Recast the records as a Markdown table with the columns "Row" and "Text", starting with the line that contains "Click the Verarbeitung field label" and continuing through the end of the records, skipping any blank lines. Leave the pictures out.

[Word and item position data]
::::
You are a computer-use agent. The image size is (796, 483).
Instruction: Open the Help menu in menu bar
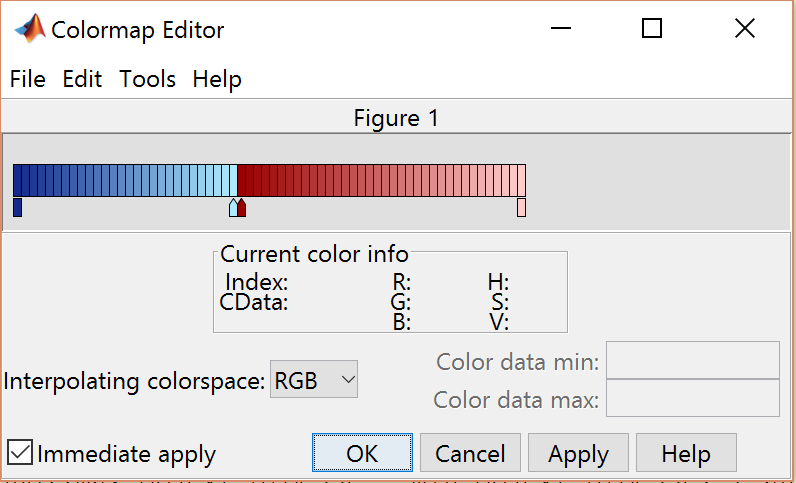coord(217,79)
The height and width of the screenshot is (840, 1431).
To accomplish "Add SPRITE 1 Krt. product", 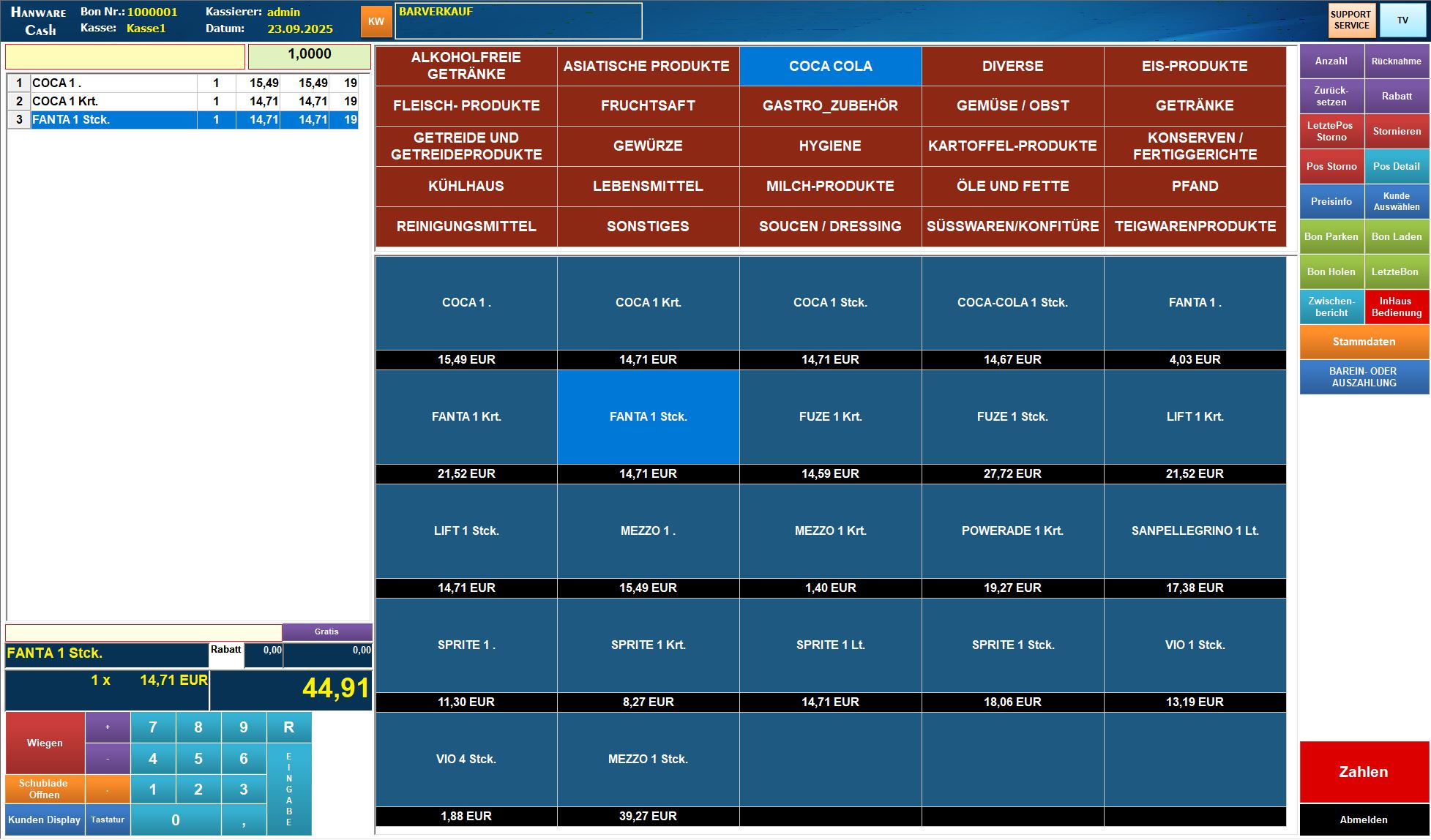I will pos(648,645).
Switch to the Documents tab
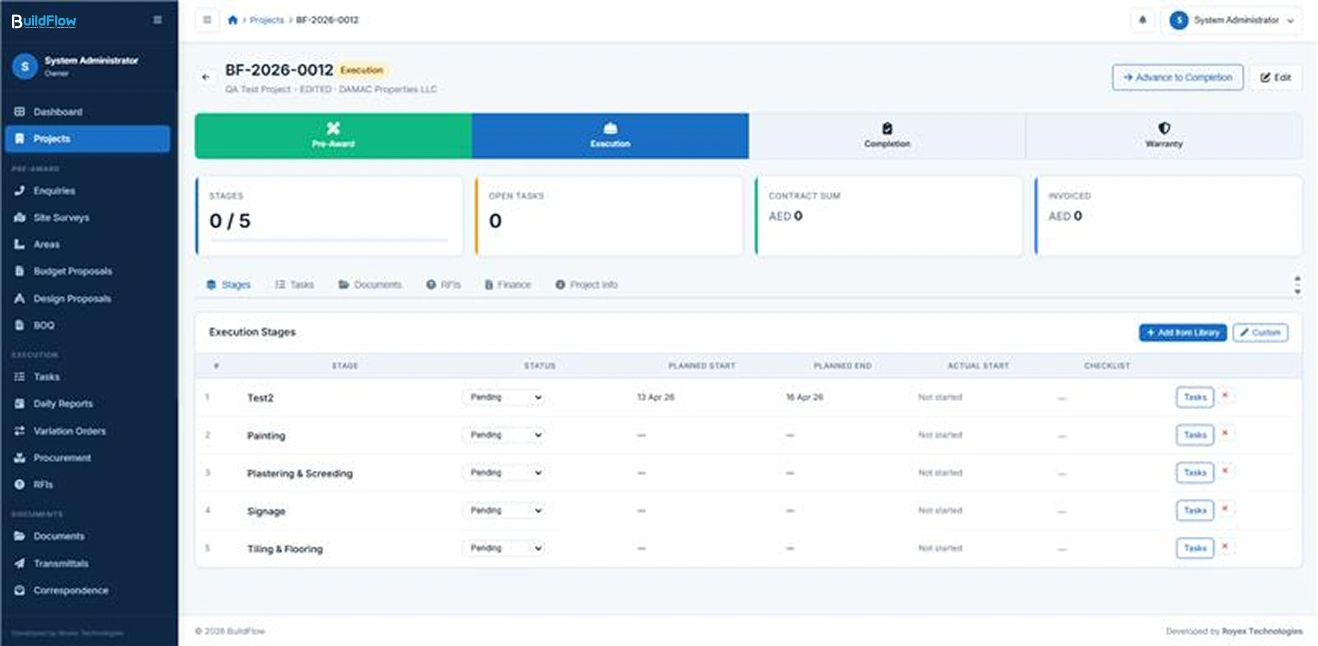 tap(370, 285)
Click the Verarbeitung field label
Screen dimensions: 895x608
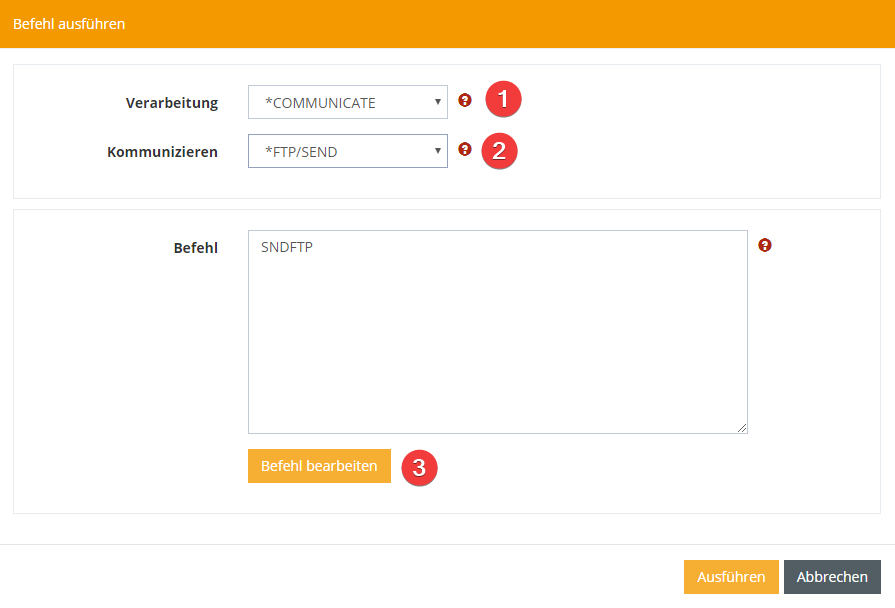point(172,103)
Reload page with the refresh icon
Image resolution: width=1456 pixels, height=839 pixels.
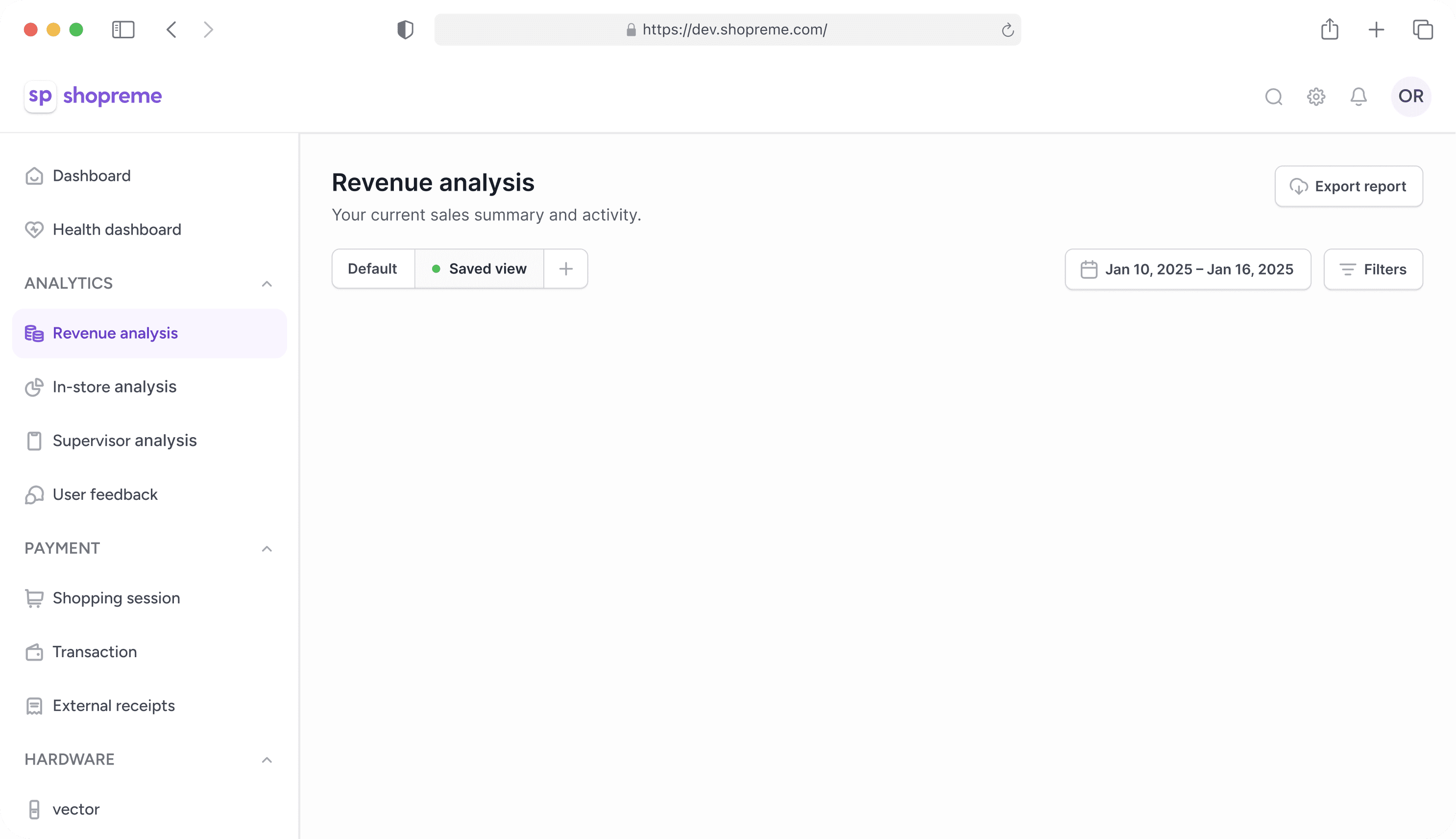[1007, 30]
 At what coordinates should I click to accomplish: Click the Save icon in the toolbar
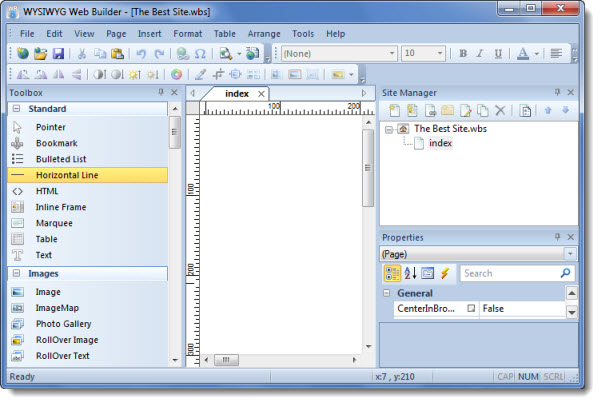[58, 54]
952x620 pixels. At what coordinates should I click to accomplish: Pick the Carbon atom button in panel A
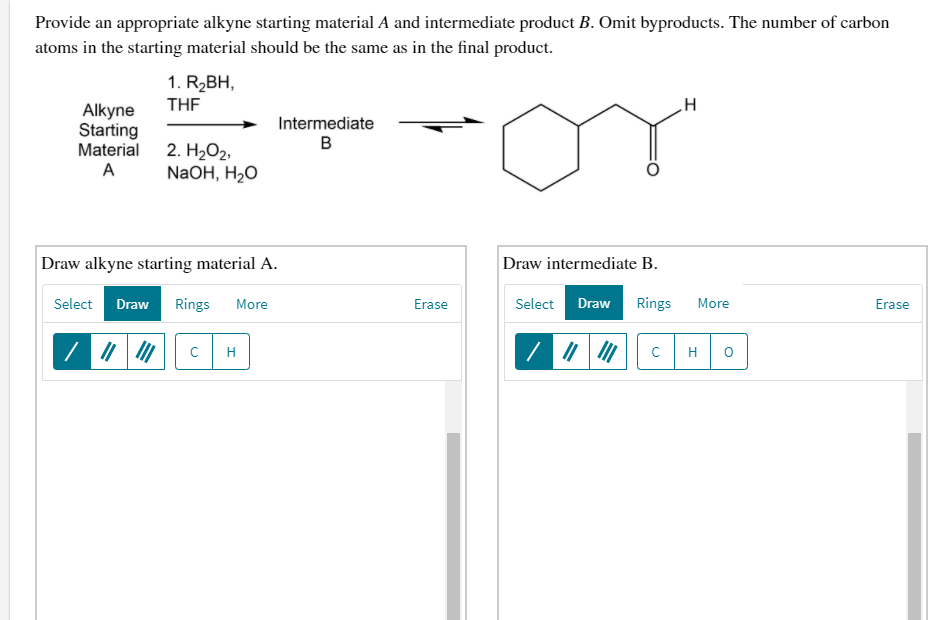tap(194, 351)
::::
[CORRECT OUTPUT]
| Row | Text |
|---|---|
| 1 | Click the Verarbeitung field label |
| 2 | Screen dimensions: 895x608 |
| 3 | point(172,103) |
| 4 | Reload page with the refresh icon |
| 5 | Image resolution: width=1456 pixels, height=839 pixels. |
| 6 | [1007, 30] |
| 7 |  At what coordinates should I click to accomplish: Click the Save icon in the toolbar |
| 8 | [58, 54] |
| 9 | 952x620 pixels. At what coordinates should I click to accomplish: Pick the Carbon atom button in panel A |
| 10 | tap(194, 351) |